### Task to complete
Set down the following lines from the entries exactly as they appear, covering only the stretch from the line containing "The width and height of the screenshot is (1094, 544)." through the line containing "pyautogui.click(x=549, y=199)".

### Records
⁂
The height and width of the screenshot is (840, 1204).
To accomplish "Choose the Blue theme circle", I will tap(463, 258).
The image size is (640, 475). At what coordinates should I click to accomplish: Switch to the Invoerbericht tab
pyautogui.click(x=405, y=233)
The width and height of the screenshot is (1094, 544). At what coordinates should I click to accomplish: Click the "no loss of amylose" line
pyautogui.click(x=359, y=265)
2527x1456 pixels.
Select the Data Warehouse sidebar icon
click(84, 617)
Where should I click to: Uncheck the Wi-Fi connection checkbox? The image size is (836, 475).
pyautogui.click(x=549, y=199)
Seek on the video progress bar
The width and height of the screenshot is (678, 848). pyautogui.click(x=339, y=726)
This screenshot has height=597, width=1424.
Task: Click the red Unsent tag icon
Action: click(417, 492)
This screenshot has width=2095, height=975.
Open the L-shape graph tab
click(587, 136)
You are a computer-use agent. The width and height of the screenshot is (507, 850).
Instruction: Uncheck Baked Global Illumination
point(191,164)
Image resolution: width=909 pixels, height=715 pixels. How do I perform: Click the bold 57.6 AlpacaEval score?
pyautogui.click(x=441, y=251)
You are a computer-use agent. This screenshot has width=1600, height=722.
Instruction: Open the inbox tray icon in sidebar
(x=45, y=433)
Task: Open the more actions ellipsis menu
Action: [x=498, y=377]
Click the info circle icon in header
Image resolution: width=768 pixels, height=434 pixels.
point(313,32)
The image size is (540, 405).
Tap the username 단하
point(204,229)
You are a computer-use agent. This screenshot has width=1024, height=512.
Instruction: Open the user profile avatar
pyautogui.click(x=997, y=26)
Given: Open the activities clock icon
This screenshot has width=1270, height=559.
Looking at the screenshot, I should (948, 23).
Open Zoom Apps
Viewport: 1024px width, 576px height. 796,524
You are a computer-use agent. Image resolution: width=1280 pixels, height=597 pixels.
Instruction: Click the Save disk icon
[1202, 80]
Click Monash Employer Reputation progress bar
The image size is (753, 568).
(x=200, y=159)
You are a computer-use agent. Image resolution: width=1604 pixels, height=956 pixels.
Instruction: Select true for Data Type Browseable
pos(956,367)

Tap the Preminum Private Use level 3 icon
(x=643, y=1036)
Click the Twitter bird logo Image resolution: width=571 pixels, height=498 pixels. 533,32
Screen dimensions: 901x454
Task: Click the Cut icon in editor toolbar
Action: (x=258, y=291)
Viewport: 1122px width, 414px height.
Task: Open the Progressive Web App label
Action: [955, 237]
⁂
### Problem solution
The width and height of the screenshot is (1094, 544). At what coordinates should I click to accomplish: Click the "no loss of amylose" line
pyautogui.click(x=359, y=265)
2527x1456 pixels.
Select the Data Warehouse sidebar icon
click(84, 617)
Where should I click to: Uncheck the Wi-Fi connection checkbox? The image size is (836, 475).
pyautogui.click(x=549, y=199)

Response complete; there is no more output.